Why Understanding and Involving the Customer Matters in Behavioral Health

Mat Roosa, LCSW-R
NIATx Coach

Treatment organizations continue to face the challenge of improving access to and retention in treatment. NIATx (originally known as The Network for the Improvement of Addiction Treatment) was developed specifically to help treatment providers make simple, powerful changes that can improve service delivery.

NIATx is based on five principles. The first principle, Understand and Involve the Customer, is number one for a reason. According to the research that was foundational to NIATx, this principle has more impact on the success rates of change implementation than all of the other four principles combined!

Listening to the voice of the customer
Everyone has heard the old business adage, “the customer is always right.” Many of us struggle with this concept. While a shoe store might take back a pair of shoes with half the sole worn off, do we really think that the customer is “right” to ask for the refund? Principle #1 helps us to understand just how right the customer always is.

There is no more important vision and voice than that of the customer. The customer is the only one who can tell us what they feel and what they want. The customer is always right about their perceptions of their experience, and that perception is the most important concern when we are trying to engage and help them. The best product or service will not be successful unless it is embraced by the customer.

So, what steps can we take to engage and involve the customer better?
I recall being at a meeting during which a veteran administrator was asked how recipients of services would feel about a major change. As he waxed on about a number of variables, I could see a supervisor of peer services, a woman with a great deal of lived experience as a service recipient, growing more and more frustrated. When he took a breath, she simply said, “Why don’t you just ask them?”

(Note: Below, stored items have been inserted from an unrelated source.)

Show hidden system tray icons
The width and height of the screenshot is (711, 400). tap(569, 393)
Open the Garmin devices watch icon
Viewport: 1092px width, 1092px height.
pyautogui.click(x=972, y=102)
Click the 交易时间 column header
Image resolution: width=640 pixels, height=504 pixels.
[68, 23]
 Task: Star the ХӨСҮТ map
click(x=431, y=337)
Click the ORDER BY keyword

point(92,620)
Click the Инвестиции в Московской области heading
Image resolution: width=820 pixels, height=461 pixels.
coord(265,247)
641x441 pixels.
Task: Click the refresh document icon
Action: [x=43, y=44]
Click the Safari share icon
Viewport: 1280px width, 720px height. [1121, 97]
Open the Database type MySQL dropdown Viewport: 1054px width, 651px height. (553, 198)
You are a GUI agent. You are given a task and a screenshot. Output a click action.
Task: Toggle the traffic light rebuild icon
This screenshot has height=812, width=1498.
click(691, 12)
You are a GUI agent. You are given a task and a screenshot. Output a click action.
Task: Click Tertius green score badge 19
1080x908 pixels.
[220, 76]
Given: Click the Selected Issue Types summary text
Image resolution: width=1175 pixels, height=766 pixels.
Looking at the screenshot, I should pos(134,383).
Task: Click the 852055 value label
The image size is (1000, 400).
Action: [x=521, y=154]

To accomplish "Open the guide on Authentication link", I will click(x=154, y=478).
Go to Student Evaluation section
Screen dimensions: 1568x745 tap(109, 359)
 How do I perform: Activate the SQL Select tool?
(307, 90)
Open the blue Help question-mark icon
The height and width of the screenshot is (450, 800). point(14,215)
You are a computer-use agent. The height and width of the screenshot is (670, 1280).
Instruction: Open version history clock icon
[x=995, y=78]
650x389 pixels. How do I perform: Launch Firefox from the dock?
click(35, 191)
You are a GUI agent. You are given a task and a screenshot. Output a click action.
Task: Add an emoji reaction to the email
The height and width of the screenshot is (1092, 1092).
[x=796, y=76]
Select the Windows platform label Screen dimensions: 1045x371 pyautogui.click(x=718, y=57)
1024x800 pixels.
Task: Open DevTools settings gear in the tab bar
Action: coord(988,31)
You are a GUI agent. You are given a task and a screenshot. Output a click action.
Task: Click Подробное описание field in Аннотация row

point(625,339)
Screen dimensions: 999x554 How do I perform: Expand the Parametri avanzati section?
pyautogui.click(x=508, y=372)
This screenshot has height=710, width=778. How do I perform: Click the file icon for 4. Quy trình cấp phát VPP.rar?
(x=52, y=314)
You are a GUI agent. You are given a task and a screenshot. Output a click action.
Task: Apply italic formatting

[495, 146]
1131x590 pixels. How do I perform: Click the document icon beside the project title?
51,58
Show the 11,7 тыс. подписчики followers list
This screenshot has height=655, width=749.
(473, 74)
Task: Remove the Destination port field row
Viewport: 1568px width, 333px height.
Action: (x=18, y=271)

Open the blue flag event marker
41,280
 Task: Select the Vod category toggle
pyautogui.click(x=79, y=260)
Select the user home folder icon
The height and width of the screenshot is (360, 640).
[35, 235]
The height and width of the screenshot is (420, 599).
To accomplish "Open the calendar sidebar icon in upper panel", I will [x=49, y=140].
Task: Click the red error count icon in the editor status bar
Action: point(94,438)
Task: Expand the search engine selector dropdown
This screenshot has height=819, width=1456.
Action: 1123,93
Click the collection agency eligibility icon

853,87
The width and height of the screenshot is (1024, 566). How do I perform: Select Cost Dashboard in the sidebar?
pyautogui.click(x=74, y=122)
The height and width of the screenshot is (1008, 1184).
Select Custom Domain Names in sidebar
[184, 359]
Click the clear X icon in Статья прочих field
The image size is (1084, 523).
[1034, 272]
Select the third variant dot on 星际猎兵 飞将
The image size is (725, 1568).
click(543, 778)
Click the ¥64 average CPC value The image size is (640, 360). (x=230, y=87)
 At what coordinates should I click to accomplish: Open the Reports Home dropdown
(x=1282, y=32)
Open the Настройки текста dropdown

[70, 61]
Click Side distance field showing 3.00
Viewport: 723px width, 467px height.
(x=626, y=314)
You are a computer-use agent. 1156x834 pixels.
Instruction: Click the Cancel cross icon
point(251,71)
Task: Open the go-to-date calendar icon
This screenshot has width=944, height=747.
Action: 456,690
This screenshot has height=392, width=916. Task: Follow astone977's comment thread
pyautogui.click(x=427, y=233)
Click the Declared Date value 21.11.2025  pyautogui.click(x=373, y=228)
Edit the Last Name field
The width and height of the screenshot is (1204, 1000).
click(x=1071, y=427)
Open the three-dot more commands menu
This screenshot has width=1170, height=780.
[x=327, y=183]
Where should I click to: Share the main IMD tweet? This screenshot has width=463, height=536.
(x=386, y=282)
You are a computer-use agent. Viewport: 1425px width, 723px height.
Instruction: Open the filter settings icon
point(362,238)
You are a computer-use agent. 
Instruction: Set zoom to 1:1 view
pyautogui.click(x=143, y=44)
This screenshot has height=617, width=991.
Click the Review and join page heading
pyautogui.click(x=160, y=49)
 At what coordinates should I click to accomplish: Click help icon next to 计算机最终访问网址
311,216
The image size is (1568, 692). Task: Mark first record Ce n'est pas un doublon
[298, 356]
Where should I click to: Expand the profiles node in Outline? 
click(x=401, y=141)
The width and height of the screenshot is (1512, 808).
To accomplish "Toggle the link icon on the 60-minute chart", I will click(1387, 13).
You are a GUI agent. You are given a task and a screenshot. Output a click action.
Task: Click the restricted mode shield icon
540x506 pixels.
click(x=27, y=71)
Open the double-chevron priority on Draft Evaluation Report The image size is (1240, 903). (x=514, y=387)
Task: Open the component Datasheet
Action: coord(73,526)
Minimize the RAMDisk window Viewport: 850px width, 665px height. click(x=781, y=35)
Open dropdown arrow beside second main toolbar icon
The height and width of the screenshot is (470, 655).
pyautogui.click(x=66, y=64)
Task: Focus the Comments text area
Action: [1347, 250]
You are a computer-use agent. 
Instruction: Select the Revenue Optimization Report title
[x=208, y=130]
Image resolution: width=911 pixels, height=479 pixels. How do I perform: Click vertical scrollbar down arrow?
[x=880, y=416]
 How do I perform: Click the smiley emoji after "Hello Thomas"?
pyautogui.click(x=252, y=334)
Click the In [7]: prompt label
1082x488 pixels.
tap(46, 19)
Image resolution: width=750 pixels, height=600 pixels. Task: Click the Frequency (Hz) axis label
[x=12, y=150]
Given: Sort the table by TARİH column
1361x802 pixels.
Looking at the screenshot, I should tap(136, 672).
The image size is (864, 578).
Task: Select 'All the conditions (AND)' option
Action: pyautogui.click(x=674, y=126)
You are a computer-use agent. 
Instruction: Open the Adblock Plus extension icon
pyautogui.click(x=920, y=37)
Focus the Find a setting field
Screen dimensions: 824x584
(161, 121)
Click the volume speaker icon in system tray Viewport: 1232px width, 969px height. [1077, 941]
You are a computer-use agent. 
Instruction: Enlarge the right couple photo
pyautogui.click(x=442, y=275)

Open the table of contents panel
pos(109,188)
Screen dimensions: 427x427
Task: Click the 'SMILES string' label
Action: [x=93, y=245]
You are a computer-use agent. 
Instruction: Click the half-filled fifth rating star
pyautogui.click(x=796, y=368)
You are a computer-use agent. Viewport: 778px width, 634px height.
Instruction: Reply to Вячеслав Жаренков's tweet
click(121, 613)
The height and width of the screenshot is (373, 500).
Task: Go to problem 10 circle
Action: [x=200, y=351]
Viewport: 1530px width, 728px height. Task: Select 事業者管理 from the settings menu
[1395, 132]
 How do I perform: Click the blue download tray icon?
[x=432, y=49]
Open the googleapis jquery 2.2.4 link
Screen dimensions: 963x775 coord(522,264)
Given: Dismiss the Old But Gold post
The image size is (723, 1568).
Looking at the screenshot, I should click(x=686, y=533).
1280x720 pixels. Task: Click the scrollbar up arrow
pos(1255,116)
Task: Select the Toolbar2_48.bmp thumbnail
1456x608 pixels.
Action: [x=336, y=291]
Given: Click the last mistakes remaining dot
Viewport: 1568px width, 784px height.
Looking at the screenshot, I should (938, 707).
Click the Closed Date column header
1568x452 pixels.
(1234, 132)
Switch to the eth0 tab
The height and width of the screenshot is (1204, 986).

Why don’t we spend more time “just asking them”? The asking of customers requires that we treat them as partners at the table of service development and service improvement. While most would say they are willing to ask, fewer are willing to invest the time and ready to relinquish the control that is required for genuine asking. The walk-through, the Empathy Map and the Nominal Group Technique are three tools that will help teams to build a culture that values customer input.

The walk-through
One essential NIATx tool is the walk-throughThis role play exercise in which staff walk through the client experience is typically conducted at the beginning of the change project and helps teams see treatment barriers and process problems that are often hiding in plain sight. Walk-through exercises have uncovered issues such as an incorrect phone number listed as the agency contact information, poor directions to the treatment location, confusing signage at the facility, unwelcoming waiting areas, and lengthy intake sessions that require excessive or duplicative paperwork.

Here are a few tips for ensuring a successful walk-through:

1. Inform your staff: The team should be prepared for the experience. You want to see the process at its best, and then consider how it can be improved.

2. Stay in your role: complete the process in an authentic fashion.

3. Note the details of the process, and your emotional experiences

4. With each step of the process ask two questions: Is this necessary? If yes, Is it the best that it can be?

The Empathy Map
What do your customers say, think, feel, and do? What are their goals? Draw a large version of the Empathy Map grid, and ask your team members to write single ideas on sticky notes to be placed in the five sections of the grid. This tool will cultivate empathy for your customers’ experiences. It can serve as a way to gather all of the wisdom that customers have shared with administrative and treatment staff over time, and can help to identify key themes that will lead toward improvements. These questions are also an excellent structure for asking customers for feedback through interviews or focus groups.

The Nominal Group Technique
Using the Nominal Group Technique (NGT), another essential NIATx tool, is an excellent way to brainstorm with a team that includes customers, The structure of the process is designed to create inclusive participation among the team members. The four steps of the NGT process are intended to ask a powerful question and encourage listening to all of the answers offered. It can empower customers, and teach staff members about the value of the customer voice.

Four steps of the NGT

The walk-through, Empathy Map, and the NGT: three critical tools for understanding and involving the customer, and understanding just how right the customer is.

About our guest blogger:
Mat Roosa was a founding member of NIATx and has been a NIATx coach for a wide range of projects. He works as a consultant in the areas of quality improvement, organizational development and planning, evidence-based practice implementation, and also serves as a local government planner in behavioral health in New York State. His experience includes direct clinical practice in mental health and substance use services, teaching at the undergraduate and graduate levels, and human service agency administration.